Building Machine Learning And Deep Learning Models On Google Cloud Platform


Building Machine Learning And Deep Learning Models On Google Cloud Platform
DOWNLOAD

Author : Ekaba Bisong
language : en
Publisher: Apress
Release Date : 2019-09-27

Building Machine Learning And Deep Learning Models On Google Cloud Platform written by Ekaba Bisong and has been published by Apress this book supported file pdf, txt, epub, kindle and other format this book has been release on 2019-09-27 with Computers categories.

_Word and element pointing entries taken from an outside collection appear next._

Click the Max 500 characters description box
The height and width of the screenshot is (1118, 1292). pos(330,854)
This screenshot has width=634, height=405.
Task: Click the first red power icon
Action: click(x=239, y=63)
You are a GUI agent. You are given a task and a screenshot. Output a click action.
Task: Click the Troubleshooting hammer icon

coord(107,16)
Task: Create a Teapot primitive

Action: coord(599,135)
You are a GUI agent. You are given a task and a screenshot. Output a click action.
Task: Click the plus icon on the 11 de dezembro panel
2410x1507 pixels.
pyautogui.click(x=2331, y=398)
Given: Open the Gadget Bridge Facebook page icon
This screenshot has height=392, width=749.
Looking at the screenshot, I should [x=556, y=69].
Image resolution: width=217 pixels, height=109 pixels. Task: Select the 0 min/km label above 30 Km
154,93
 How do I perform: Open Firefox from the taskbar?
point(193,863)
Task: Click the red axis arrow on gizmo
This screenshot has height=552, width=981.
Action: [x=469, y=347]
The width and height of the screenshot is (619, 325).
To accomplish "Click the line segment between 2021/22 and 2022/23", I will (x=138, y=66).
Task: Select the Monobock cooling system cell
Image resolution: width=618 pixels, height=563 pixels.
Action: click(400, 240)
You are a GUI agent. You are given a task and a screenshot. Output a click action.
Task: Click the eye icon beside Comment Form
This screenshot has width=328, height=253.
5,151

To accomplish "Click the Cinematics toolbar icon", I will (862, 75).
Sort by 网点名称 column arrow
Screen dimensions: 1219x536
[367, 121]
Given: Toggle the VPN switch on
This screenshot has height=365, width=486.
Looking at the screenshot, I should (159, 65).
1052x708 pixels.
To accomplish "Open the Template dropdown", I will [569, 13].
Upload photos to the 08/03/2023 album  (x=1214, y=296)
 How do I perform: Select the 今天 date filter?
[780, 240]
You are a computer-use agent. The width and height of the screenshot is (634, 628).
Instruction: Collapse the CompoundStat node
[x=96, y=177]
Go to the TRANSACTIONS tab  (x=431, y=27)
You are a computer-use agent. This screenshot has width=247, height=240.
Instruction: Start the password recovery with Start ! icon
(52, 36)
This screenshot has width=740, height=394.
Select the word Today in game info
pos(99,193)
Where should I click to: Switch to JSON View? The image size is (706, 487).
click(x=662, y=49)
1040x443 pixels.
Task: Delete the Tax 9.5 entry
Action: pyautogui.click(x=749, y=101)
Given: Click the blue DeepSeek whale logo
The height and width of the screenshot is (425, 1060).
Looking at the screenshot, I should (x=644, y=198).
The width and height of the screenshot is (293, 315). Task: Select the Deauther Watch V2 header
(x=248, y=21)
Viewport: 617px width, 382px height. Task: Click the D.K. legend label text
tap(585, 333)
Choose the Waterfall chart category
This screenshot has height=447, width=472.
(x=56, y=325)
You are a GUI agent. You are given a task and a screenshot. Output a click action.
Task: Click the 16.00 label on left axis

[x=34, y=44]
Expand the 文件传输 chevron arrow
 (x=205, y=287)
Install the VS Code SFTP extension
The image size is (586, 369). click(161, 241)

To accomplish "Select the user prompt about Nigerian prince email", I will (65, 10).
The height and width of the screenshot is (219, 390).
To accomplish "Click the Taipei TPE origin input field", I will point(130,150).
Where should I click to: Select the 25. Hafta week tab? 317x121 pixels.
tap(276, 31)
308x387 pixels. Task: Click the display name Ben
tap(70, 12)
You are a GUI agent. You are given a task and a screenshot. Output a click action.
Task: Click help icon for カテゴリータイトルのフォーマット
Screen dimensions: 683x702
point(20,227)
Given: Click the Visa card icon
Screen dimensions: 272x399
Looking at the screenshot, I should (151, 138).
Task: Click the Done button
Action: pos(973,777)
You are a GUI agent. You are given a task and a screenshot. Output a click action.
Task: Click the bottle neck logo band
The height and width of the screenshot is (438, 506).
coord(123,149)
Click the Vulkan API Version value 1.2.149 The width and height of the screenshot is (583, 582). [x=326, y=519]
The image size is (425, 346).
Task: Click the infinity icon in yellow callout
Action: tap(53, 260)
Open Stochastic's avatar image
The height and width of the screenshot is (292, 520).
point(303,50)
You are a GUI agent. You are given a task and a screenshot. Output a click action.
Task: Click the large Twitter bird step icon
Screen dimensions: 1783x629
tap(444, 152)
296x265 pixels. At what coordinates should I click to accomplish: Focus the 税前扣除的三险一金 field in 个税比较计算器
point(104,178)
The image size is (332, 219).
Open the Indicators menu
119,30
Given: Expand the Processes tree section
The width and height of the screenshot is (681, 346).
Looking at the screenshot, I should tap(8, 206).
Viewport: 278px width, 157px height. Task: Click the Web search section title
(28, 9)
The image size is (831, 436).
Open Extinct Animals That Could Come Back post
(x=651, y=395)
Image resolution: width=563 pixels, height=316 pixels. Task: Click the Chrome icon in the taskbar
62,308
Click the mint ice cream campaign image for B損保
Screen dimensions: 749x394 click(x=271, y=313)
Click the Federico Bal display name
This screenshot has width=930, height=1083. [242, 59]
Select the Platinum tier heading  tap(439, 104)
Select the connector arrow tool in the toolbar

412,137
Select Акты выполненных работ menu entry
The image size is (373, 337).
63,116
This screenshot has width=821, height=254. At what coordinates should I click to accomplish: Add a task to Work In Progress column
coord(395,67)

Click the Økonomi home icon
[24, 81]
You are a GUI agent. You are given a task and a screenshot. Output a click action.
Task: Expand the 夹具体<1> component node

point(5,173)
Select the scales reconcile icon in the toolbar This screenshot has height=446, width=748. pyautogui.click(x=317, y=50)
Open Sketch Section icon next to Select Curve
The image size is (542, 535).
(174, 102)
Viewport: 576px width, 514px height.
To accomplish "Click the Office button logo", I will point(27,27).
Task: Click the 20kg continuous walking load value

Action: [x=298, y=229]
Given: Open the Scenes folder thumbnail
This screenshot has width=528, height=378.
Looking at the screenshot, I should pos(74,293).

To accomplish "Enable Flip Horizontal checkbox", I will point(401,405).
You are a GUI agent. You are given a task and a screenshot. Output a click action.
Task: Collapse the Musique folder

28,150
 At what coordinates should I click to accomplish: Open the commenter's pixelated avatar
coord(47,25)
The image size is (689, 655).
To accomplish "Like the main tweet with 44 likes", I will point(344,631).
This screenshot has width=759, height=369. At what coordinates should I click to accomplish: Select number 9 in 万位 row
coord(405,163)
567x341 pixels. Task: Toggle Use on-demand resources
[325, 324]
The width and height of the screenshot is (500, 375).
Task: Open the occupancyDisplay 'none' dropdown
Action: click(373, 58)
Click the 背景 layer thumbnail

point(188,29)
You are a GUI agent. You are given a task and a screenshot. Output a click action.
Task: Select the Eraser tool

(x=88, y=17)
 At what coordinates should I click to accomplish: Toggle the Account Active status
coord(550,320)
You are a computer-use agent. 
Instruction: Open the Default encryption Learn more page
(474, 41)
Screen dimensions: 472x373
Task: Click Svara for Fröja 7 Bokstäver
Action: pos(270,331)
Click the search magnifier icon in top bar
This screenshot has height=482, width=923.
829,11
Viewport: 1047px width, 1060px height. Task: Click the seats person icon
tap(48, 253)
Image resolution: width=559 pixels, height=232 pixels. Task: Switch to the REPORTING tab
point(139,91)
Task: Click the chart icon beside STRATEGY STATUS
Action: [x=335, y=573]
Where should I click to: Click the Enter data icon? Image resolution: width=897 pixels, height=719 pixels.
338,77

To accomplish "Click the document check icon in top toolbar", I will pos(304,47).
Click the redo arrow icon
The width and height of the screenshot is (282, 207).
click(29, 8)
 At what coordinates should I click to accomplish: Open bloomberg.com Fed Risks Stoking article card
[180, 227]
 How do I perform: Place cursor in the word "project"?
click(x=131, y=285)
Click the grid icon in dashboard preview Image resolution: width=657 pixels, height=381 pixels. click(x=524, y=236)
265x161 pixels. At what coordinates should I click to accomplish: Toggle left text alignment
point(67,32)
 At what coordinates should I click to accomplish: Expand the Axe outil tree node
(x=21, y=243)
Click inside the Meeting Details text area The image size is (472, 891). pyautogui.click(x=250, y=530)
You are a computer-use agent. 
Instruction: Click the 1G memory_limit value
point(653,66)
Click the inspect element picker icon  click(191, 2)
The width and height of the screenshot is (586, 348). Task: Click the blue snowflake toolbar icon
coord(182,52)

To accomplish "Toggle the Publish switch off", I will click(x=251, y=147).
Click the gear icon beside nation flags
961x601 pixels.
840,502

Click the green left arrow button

Take a systematic approach to understanding the fundamentals of machine learning and deep learning from the ground up and how they are applied in practice. You will use this comprehensive guide for building and deploying learning models to address complex use cases while leveraging the computational resources of Google Cloud Platform. Author Ekaba Bisong shows you how machine learning tools and techniques are used to predict or classify events based on a set of interactions between variables known as features or attributes in a particular dataset. He teaches you how deep learning extends the machine learning algorithm of neural networks to learn complex tasks that are difficult for computers to perform, such as recognizing faces and understanding languages. And you will know how to leverage cloud computing to accelerate data science and machine learning deployments. Building Machine Learning and Deep Learning Models on Google Cloud Platform is divided into eight parts that cover the fundamentals of machine learning and deep learning, the concept of data science and cloud services, programming for data science using the Python stack, Google Cloud Platform (GCP) infrastructure and products, advanced analytics on GCP, and deploying end-to-end machine learning solution pipelines on GCP. What You’ll Learn Understand the principles and fundamentals of machine learning and deep learning, the algorithms, how to use them, when to use them, and how to interpret your resultsKnow the programming concepts relevant to machine and deep learning design and development using the Python stack Build and interpret machine and deep learning models Use Google Cloud Platform tools and services to develop and deploy large-scale machine learning and deep learning products Be aware of the different facets and design choices to consider when modeling a learning problem Productionalize machine learning models into software products Who This Book Is For Beginners to the practice of data science and applied machine learning, data scientists at all levels, machine learning engineers, Google Cloud Platform data engineers/architects, and software developers



Data Science For Business 2019 2 Books In 1


Data Science For Business 2019 2 Books In 1
DOWNLOAD

Author : Matt Henderson
language : en
Publisher:
Release Date : 2019-04-07

Data Science For Business 2019 2 Books In 1 written by Matt Henderson and has been published by this book supported file pdf, txt, epub, kindle and other format this book has been release on 2019-04-07 with categories.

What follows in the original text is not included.